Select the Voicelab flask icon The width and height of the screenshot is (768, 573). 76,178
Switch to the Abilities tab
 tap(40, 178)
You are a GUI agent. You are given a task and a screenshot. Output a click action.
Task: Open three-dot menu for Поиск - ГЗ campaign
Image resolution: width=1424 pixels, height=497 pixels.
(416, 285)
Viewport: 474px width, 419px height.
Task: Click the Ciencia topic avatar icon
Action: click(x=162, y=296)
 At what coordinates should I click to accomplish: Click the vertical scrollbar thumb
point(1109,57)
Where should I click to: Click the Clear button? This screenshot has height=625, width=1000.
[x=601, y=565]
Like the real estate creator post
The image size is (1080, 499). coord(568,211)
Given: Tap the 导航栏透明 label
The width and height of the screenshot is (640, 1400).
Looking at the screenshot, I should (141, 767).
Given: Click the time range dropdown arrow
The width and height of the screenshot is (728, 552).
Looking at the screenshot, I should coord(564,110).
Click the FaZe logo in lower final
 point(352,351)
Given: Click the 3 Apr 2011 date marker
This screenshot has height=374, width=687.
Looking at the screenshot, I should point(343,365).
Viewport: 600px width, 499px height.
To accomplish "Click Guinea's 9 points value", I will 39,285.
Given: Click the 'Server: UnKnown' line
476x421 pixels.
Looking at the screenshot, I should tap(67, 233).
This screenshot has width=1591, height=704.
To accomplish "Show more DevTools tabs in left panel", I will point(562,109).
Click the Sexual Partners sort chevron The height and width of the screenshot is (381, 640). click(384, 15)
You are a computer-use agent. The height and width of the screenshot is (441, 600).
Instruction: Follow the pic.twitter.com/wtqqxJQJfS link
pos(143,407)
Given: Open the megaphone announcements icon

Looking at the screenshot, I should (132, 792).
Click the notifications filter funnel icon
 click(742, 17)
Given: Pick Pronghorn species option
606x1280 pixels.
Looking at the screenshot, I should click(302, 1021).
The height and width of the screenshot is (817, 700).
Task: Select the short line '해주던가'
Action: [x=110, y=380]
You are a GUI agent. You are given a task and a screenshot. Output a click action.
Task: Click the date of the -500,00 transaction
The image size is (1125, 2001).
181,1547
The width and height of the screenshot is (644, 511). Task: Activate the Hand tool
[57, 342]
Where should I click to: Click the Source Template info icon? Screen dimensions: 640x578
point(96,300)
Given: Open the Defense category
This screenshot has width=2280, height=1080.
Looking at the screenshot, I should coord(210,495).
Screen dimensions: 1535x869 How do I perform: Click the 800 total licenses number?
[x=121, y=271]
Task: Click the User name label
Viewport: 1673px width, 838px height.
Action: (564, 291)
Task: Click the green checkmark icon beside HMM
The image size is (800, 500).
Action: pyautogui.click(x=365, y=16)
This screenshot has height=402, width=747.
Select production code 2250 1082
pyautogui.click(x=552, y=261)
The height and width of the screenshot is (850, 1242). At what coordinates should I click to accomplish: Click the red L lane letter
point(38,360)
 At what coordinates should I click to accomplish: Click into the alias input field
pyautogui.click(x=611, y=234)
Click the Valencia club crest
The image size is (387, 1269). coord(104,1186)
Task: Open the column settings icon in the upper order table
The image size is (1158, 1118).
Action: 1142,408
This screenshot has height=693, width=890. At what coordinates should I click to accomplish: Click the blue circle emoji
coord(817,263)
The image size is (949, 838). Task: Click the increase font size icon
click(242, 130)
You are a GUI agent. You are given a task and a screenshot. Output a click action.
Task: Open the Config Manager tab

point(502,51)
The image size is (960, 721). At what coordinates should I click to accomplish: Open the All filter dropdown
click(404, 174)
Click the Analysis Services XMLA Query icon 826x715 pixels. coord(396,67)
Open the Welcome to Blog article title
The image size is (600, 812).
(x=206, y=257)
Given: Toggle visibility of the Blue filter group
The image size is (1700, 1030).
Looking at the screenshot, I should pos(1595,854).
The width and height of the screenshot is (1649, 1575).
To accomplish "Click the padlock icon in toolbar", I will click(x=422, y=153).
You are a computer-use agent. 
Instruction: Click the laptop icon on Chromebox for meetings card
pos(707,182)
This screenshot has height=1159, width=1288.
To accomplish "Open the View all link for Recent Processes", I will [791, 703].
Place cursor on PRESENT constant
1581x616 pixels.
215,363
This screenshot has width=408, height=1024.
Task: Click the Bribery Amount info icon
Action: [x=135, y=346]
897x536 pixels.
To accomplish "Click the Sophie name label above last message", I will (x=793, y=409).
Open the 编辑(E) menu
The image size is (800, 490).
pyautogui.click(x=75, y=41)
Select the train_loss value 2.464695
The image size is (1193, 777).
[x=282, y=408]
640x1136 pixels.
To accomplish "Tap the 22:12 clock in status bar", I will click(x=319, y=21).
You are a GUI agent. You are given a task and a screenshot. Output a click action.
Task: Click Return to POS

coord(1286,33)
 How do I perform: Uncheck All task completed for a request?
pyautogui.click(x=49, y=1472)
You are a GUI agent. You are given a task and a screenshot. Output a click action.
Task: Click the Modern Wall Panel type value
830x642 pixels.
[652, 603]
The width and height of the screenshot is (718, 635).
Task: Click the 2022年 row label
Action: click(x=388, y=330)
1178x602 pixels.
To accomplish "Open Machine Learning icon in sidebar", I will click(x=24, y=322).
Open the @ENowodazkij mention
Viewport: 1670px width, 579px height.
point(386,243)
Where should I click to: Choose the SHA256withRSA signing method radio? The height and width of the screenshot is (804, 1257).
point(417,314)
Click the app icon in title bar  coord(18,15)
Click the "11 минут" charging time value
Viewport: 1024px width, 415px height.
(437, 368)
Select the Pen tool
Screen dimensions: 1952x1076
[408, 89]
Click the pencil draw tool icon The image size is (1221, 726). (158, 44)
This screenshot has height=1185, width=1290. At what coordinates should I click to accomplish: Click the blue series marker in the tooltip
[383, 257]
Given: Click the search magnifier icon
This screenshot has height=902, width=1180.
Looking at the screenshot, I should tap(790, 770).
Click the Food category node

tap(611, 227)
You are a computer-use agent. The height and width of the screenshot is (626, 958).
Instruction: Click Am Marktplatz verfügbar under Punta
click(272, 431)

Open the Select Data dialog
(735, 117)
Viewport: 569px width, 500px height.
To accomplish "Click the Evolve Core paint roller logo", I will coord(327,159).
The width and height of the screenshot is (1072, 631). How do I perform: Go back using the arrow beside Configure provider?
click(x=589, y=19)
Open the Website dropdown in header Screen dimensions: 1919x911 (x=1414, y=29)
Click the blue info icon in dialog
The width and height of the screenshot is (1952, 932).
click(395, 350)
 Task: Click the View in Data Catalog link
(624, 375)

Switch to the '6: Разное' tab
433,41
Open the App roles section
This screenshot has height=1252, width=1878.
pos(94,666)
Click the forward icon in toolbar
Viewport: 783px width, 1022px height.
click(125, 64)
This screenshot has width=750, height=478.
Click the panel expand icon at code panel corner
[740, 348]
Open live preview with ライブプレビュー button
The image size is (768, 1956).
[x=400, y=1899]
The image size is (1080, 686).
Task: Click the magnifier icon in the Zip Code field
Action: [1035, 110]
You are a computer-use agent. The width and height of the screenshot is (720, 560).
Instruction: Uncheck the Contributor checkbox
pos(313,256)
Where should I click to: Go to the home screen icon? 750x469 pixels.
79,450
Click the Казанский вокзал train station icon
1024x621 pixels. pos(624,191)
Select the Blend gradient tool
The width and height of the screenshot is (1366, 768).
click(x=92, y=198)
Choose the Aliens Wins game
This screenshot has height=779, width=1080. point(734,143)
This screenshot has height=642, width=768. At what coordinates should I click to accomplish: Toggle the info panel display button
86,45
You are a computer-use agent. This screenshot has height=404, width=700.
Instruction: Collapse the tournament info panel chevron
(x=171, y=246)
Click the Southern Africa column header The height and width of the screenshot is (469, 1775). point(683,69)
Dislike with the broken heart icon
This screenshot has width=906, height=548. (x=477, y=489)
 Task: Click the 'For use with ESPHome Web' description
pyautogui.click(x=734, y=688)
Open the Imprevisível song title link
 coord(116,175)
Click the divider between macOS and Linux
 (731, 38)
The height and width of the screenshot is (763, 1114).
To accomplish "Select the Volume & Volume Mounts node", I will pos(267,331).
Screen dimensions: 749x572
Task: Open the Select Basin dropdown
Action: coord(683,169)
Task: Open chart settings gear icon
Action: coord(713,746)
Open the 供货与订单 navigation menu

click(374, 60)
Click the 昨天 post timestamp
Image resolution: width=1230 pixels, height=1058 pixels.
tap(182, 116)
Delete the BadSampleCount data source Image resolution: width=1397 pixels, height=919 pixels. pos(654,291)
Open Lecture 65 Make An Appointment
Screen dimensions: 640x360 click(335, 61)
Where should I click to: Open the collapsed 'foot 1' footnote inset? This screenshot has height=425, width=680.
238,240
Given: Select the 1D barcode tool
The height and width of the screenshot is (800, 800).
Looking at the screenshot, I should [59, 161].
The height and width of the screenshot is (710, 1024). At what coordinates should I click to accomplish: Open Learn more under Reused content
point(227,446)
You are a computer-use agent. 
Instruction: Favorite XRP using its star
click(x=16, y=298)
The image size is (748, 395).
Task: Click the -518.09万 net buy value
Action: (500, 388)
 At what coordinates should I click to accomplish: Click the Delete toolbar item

> Work item: Tally the lines of the material above that contain the word "date" and report the total alone.

> Expected output: 2